Reputation: 422
So I have a table with a lot of columns and rows and I need to filter it so columns with null values get droped.
In python I can do that this way(small example) :
df = pd.DataFrame({'col1': [1, None,3], 'col2': [3, 4,5],'col3': [3, 4,None]})
df.dropna(axis=1,how='any')
But I just have no clue how to do it in postgres.
I could not find an answer to that problem. I did find some answers but they use the column names which I just can't use because I have too many.
Thanks!
Upvotes: 2
Views: 4338
Reputation: 1778
I can't claim it will break any speed records, but it will do what you ask. No dynamic SQL or user-defined functions necessary.
SELECT t.*
FROM your_table as t
-- If nulls are present, these will not be equal
WHERE to_jsonb(t) = jsonb_strip_nulls(to_jsonb(t))
If performance becomes a real concern such as having to run this query many times, you could create an expression index for it. However, I would recommend normalizing your database's data model if that's the case. You may just be papering over structural defects.
CREATE INDEX nulls_detected
ON your_table (to_jsonb(your_table) = jsonb_strip_nulls(to_jsonb(your_table)));
Further optimizations could probably be found using a bloom filter for your index.
Here's an example of this in action:
CREATE TABLE null_example (
id serial PRIMARY KEY,
col1 int,
col2 text,
col3 boolean
);
INSERT INTO null_example (col1, col2, col3) VALUES
(1, 'test1', true),
(NULL, 'test2', false),
(3, NULL, true),
(4, 'test4', NULL),
(5, 'test5', false);
Now if you run the following…
SELECT t.*
FROM null_example AS t
WHERE to_jsonb(t) = jsonb_strip_nulls(to_jsonb(t));
…you get the following output. Any rows that contain NULL column values have been omitted.
id | col1 | col2 | col3
---+------+-------+------
1 | 1 | test1 | t
5 | 5 | test5 | f
If you are trying to target columns for removal such as from an ALTER TABLE … DROP COLUMN
statement, the following query can help you along the way as well.
SELECT results.key, count(*), array_agg(t.id) AS affected_ids
FROM null_example AS t
CROSS JOIN LATERAL jsonb_each(to_jsonb(t)) AS results(key, value)
WHERE results.value = 'null'::jsonb
GROUP BY results.key
This returns:
key | count | affected_ids
-----+-------+--------------
col2 | 1 | {3}
col3 | 1 | {4}
col1 | 1 | {2}
Upvotes: 2
Reputation: 10018
There isn't a facility to do this in Postgres, so you'll have to build-your-own function.

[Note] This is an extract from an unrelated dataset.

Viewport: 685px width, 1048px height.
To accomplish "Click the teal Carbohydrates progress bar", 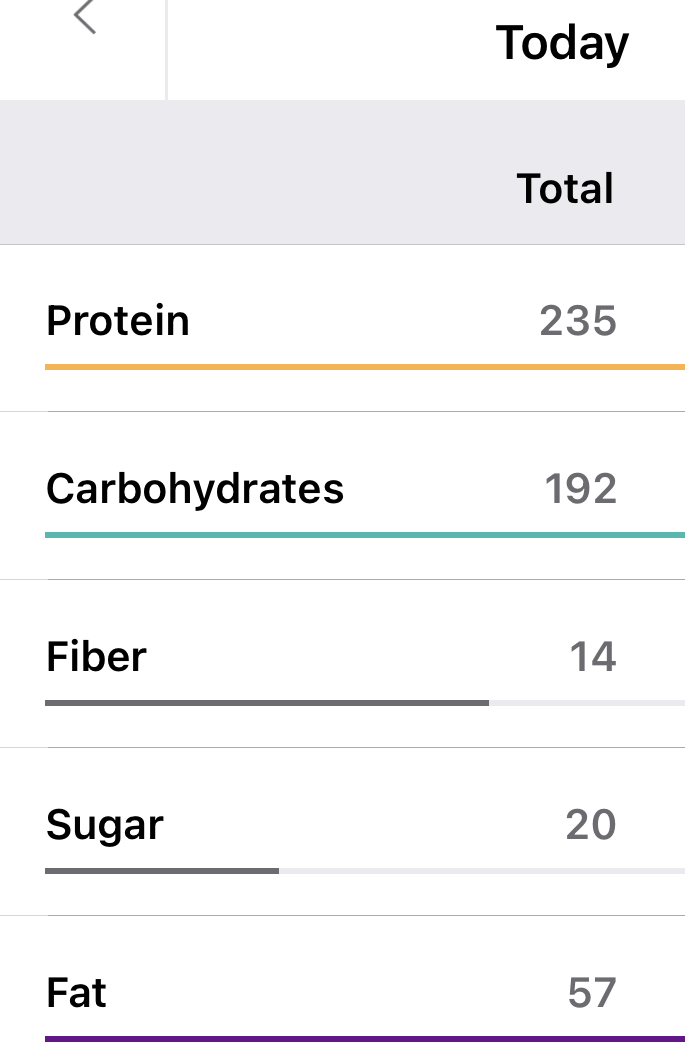I will point(364,535).
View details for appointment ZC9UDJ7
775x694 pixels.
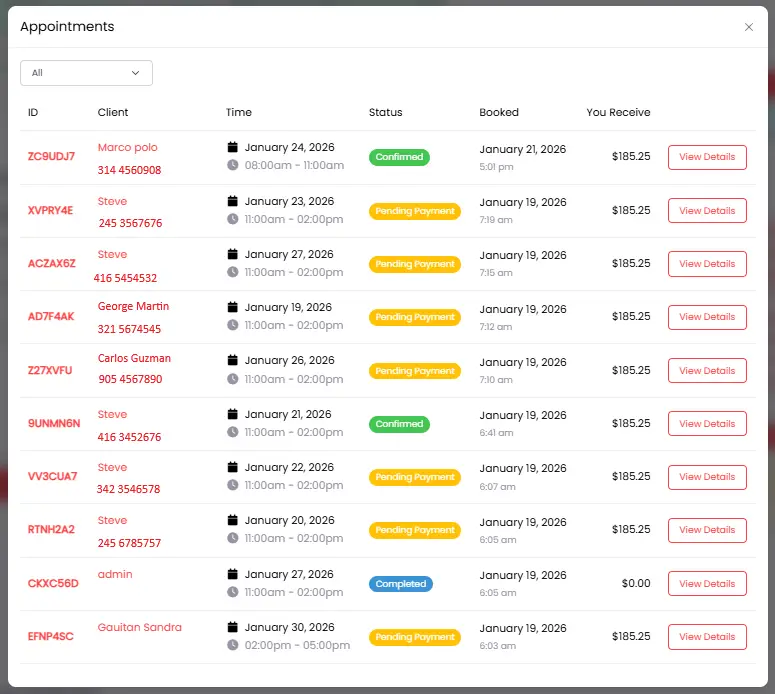click(x=707, y=157)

One way to approach this is to retrieve all the column names with:
select attname
from pg_attribute
where attrelid = (select oid from pg_class where relname = 'foo')
and attnum > 0;
Then, loop through the attname
s and perform:
select count(*)
from foo
where <attname> is null;
A possible function may look like;
postgres=# create table foo (col1 int, col2 int, col3 int);
CREATE TABLE
postgres=# insert into foo values (1, null, null);
INSERT 0 1
postgres=# insert into foo values (1, 1, null);
INSERT 0 1
postgres=# insert into foo values (1, null, 1);
INSERT 0 1
postgres=# CREATE OR REPLACE function find_null_cols() RETURNS setof record
AS
$$
declare
rr record;
r record;
c int;
begin
for r in (select attname
from pg_attribute
where attrelid = (select oid from pg_class where relname = 'foo')
and attnum > 0)
loop
execute format ('select count(*) from foo where %s is null', r.attname) into c;
if c > 0 then
select r.attname::text, c into rr;
return next rr;
end if;
end loop;
return;
end
$$
LANGUAGE plpgsql;
CREATE FUNCTION
postgres=# select * from find_null_cols() as x(colname text, nullcount_rows int);
colname | nullcount_rows
---------+----------------
col2 | 2
col3 | 2
(2 rows)
I won't add the DROP COLUMN
commands for your safety ;)
Upvotes: 1
Reputation: 126
dynamic sql in postgresql
You can use 'execute statement'. Get the names of the columns with
SELECT *
FROM information_schema.columns
WHERE table_schema = 'your_schema'
AND table_name = 'your_table'
;
and for each one of them, make a statement 'delete from' your view if the column has any null value
DECLARE
column_name text;
BEGIN
FOR column_name IN SELECT FROM information_schema.columns WHERE table_schema = 'your_schema' AND table_name = 'your_table' LOOP
...
EXECUTE 'delete from ... where(SELECT ....' || column_name || '.....)';
...
END LOOP;
END;
Upvotes: 0